Start of DATA SECTION

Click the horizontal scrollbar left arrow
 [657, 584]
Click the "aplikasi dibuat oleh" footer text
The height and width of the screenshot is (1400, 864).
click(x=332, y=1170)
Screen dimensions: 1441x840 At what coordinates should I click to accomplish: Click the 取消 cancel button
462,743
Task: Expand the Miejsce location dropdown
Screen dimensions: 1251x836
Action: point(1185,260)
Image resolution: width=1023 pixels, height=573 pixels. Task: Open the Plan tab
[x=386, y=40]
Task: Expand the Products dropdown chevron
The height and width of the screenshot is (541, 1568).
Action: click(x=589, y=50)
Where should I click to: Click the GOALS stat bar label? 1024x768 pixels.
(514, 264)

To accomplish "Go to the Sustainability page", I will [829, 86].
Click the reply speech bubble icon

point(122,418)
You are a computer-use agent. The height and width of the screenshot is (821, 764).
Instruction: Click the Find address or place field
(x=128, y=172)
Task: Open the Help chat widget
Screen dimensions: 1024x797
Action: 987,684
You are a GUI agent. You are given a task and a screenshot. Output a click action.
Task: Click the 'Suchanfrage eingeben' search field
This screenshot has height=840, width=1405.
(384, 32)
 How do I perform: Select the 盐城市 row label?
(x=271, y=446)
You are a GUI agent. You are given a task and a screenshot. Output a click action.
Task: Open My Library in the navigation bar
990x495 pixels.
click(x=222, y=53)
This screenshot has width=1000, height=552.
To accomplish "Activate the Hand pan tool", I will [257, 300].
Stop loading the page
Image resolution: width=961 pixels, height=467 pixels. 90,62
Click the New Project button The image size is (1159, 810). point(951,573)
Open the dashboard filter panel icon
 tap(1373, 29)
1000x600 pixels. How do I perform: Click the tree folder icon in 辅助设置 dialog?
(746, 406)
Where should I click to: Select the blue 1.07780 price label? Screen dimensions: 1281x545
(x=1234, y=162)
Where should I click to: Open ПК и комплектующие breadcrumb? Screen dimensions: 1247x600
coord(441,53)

End of DATA SECTION

--- WHAT YOU WILL DO ---
Give back the data above exactly as it appears.

--- RESPONSE AREA ---
Click the horizontal scrollbar left arrow
 [657, 584]
Click the "aplikasi dibuat oleh" footer text
The height and width of the screenshot is (1400, 864).
click(x=332, y=1170)
Screen dimensions: 1441x840 At what coordinates should I click to accomplish: Click the 取消 cancel button
462,743
Task: Expand the Miejsce location dropdown
Screen dimensions: 1251x836
Action: point(1185,260)
Image resolution: width=1023 pixels, height=573 pixels. Task: Open the Plan tab
[x=386, y=40]
Task: Expand the Products dropdown chevron
The height and width of the screenshot is (541, 1568).
Action: click(x=589, y=50)
Where should I click to: Click the GOALS stat bar label? 1024x768 pixels.
(514, 264)

To accomplish "Go to the Sustainability page", I will [829, 86].
Click the reply speech bubble icon

point(122,418)
You are a computer-use agent. The height and width of the screenshot is (821, 764).
Instruction: Click the Find address or place field
(x=128, y=172)
Task: Open the Help chat widget
Screen dimensions: 1024x797
Action: 987,684
You are a GUI agent. You are given a task and a screenshot. Output a click action.
Task: Click the 'Suchanfrage eingeben' search field
This screenshot has height=840, width=1405.
(384, 32)
 How do I perform: Select the 盐城市 row label?
(x=271, y=446)
You are a GUI agent. You are given a task and a screenshot. Output a click action.
Task: Open My Library in the navigation bar
990x495 pixels.
click(x=222, y=53)
This screenshot has width=1000, height=552.
To accomplish "Activate the Hand pan tool", I will [257, 300].
Stop loading the page
Image resolution: width=961 pixels, height=467 pixels. 90,62
Click the New Project button The image size is (1159, 810). point(951,573)
Open the dashboard filter panel icon
 tap(1373, 29)
1000x600 pixels. How do I perform: Click the tree folder icon in 辅助设置 dialog?
(746, 406)
Where should I click to: Select the blue 1.07780 price label? Screen dimensions: 1281x545
(x=1234, y=162)
Where should I click to: Open ПК и комплектующие breadcrumb? Screen dimensions: 1247x600
coord(441,53)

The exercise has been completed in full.